▶ [Collected data]
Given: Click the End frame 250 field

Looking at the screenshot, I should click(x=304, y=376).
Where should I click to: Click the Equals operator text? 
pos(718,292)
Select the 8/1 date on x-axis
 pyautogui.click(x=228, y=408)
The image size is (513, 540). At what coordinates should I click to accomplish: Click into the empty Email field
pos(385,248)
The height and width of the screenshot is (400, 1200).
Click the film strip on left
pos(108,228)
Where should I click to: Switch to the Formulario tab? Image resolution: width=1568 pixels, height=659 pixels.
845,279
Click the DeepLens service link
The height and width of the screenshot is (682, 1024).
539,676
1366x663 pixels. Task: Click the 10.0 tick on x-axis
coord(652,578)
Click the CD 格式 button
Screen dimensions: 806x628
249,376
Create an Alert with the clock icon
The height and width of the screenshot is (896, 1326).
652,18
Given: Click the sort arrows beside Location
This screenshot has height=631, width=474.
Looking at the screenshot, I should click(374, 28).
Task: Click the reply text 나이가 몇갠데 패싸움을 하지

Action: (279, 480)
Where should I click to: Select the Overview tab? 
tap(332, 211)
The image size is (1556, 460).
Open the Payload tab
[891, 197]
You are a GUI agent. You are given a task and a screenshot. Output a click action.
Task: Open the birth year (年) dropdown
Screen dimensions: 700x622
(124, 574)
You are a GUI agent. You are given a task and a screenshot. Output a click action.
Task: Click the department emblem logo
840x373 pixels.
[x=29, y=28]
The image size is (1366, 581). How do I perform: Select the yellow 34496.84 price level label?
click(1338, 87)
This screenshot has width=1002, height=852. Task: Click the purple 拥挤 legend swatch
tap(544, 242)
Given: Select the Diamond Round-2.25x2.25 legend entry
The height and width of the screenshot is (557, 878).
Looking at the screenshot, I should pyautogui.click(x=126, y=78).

▶ [What you need to do] Word for word, output the records that appear above.

▶ [Answer below]
Given: Click the End frame 250 field

Looking at the screenshot, I should click(x=304, y=376).
Where should I click to: Click the Equals operator text? 
pos(718,292)
Select the 8/1 date on x-axis
 pyautogui.click(x=228, y=408)
The image size is (513, 540). At what coordinates should I click to accomplish: Click into the empty Email field
pos(385,248)
The height and width of the screenshot is (400, 1200).
Click the film strip on left
pos(108,228)
Where should I click to: Switch to the Formulario tab? Image resolution: width=1568 pixels, height=659 pixels.
845,279
Click the DeepLens service link
The height and width of the screenshot is (682, 1024).
539,676
1366x663 pixels. Task: Click the 10.0 tick on x-axis
coord(652,578)
Click the CD 格式 button
Screen dimensions: 806x628
249,376
Create an Alert with the clock icon
The height and width of the screenshot is (896, 1326).
652,18
Given: Click the sort arrows beside Location
This screenshot has height=631, width=474.
Looking at the screenshot, I should click(374, 28).
Task: Click the reply text 나이가 몇갠데 패싸움을 하지

Action: (279, 480)
Where should I click to: Select the Overview tab? 
tap(332, 211)
The image size is (1556, 460).
Open the Payload tab
[891, 197]
You are a GUI agent. You are given a task and a screenshot. Output a click action.
Task: Open the birth year (年) dropdown
Screen dimensions: 700x622
(124, 574)
You are a GUI agent. You are given a task and a screenshot. Output a click action.
Task: Click the department emblem logo
840x373 pixels.
[x=29, y=28]
The image size is (1366, 581). How do I perform: Select the yellow 34496.84 price level label?
click(1338, 87)
This screenshot has width=1002, height=852. Task: Click the purple 拥挤 legend swatch
tap(544, 242)
Given: Select the Diamond Round-2.25x2.25 legend entry
The height and width of the screenshot is (557, 878).
Looking at the screenshot, I should pyautogui.click(x=126, y=78).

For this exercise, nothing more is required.